Precisa elaborar e aprovar PEC no sentido de que, qualquer crise econômica afetasse primeiro as verbas salariais da Corte, porque se estamos numa República, por quê os cortes salariais e demissões acontecem somente aos trabalhadores que ganham salários tão ínfimos. Seria o caso de despertar a sensibilidade dos julgadores pelo bolso, visto que estão assaz, fartos dos bens materiais, longes da realidade brasileira. Podemos dizer, não podem ser considerados brasileiros! Portanto, uma PEC de Cortes na Corte, já!

Isaias João disse:
05 de abril de 2016 às 08:53

Em primeiro lugar disse que se trata de caso concreto e que não pode ser apreciado em ADPF, oras, se o precedente que será criado não se insere na abstratividade da norma pelos seus fundamentos, então pra que STF ? Depois alega serem necessárias "provas exaurientes", oras, mais do que já foi exaustivamente demonstrado pelas próprias palavras da presidente e do indiciado em suas incitações ao total descrédito das instituições públicas, e tudo isto com a Constituição debaixo do braço, quais provas a mais são necessárias? o d. ministro teria que esclarecer pois não há mais o que ser feito neste plano, mais provas???? ficou no mínimo obscura a decisão.
Depois nega a instrumentalidade das formas dizendo que o instrumento para tal é a ação popular, que seria o que poderia dar a efetividade a decisão, oras, então porque não decidiu as centenas que existem contra esta nomeação já no STF se o instrumento é tão eficaz assim?
Em suma não pode, o ato, ser impugnado mediante a ADPF, mas sim mediante ação popular que pode invalidar o ato, mas mesmo assim, as inúmeras já no STF terão que esperar por momento oportuno. oras, é o é mas não é, o faz de conta da fada madrinha, ou o conto da carochinha?
Decisão muito bonita mas não convence ninguém.

wilhmann disse:
05 de abril de 2016 às 08:59

O pt tem desde tempos d'antanho pregado e preconizado a justiça da justiça, a mais real, but o que se viu foi a justiça da desonestidade, da falta de ética, da imoralidade, corrupção..... Segundo, a ética de Aristóteles, travestida pela pt, " o caráter de um homem é não cometer adultério; de um homem de guerra, é não jogar as armas, não desertar; de um homem gentil, não bater nem falar mal de alguém"... mas, cotejando as qualidades inerentes ao homem, segundo Aristóteles, lula está bastante distante.

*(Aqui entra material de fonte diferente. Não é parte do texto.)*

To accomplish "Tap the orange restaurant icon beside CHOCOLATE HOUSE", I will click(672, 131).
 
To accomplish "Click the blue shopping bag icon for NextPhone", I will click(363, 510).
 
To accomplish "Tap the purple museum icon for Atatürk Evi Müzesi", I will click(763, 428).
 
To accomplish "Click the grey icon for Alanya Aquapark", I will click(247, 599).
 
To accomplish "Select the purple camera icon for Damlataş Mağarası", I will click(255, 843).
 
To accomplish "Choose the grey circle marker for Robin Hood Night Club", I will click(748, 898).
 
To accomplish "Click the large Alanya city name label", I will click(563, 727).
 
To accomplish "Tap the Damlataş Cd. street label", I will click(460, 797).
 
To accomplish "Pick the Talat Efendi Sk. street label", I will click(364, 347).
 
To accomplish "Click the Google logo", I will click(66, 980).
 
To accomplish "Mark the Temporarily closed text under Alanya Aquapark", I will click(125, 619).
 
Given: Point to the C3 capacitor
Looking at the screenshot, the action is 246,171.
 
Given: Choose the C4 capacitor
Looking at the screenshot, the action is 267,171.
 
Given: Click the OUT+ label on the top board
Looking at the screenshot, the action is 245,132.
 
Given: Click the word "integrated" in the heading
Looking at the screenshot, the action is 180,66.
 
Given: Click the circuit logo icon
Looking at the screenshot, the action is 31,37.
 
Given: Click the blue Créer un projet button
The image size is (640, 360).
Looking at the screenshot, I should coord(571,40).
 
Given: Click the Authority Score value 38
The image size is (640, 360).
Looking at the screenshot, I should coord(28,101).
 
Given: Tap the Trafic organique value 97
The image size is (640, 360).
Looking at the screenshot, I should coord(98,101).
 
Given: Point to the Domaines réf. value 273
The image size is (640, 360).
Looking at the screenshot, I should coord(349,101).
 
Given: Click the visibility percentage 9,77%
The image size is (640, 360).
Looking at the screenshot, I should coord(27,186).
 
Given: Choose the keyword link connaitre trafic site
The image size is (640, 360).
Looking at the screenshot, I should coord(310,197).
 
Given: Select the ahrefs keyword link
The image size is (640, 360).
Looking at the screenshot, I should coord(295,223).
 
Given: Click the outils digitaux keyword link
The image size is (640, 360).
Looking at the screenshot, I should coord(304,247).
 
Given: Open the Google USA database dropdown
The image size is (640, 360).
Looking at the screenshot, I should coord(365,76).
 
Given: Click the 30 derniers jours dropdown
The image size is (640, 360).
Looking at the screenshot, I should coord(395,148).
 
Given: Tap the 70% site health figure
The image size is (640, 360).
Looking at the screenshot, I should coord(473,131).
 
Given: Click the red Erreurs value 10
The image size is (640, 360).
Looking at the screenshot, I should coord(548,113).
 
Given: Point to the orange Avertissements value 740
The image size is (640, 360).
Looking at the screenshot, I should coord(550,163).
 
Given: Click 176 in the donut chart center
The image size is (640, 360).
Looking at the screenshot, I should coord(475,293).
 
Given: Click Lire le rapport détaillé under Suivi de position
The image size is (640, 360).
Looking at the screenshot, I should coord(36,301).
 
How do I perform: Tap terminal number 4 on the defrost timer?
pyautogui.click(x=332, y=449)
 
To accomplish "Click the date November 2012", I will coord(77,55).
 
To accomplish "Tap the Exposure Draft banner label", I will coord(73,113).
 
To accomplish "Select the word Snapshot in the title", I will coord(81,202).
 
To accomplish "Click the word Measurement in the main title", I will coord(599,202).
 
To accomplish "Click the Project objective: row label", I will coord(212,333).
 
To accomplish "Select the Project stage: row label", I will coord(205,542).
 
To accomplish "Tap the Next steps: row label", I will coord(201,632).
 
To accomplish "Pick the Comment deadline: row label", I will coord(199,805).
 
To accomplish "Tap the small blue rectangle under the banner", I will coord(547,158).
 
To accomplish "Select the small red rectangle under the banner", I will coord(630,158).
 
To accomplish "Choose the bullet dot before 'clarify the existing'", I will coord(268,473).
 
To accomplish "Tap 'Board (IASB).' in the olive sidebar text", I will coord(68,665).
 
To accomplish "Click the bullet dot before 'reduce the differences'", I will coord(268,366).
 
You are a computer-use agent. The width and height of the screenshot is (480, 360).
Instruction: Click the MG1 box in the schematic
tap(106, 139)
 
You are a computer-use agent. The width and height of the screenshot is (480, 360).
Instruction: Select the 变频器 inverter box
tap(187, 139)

A parafrasear a Ética a Nicômaco, in Aristóteles, o homem de virtude não é aquele que pratica a justiça em relação si mesmo ( ideologismo petista) mas em relação a terceiro. Agora os terroristas inventariados pelo pt jogão a taboa da salvação aos mesmos, aliás, da maldição, pois no balaio que homiziam existem cartas marcadas a se escolher, despreocupados com o direito. Hans Welzer , na seara criminal, criou a "Teoria finalista da ação", como resultado da conduta humana, no sentido da exata expressão criminosa, já o pt desbastou o fim da república, como bordado por Aristóteles para imolá-la pregressivamente em seu perverso interesse...

vladimiru disse:
05 de abril de 2016 às 10:05

Errar é humano, neh? Mas não tanto, Rodas! O sr. Luis Ignácio Lul da Silva foi nomeado pela Presidência da República para o cargo de MINISTRO DE ESTADO CHEFE DA CASA CIVIL, posto governamental precioso para retaliar a oposição que age, como capangas dos yanques, visando a destruição do BRICS.

Valdecir Trindade disse:
05 de abril de 2016 às 11:05

Ministro Teori, nós exigimos que todos os crimes contra o país sejam investigados. E x i g i m o s! O Sr. é um alto servidor da nação. Em nome de Deus, não nos decepcione.

Erminio Lima Neto disse:
05 de abril de 2016 às 11:44

Desafortunadamente a "maioria de ocasião", (Joaquim Barbosa) no Excelso Pretório, está a retirar, aos poucos, a máscara da deusa Têmis.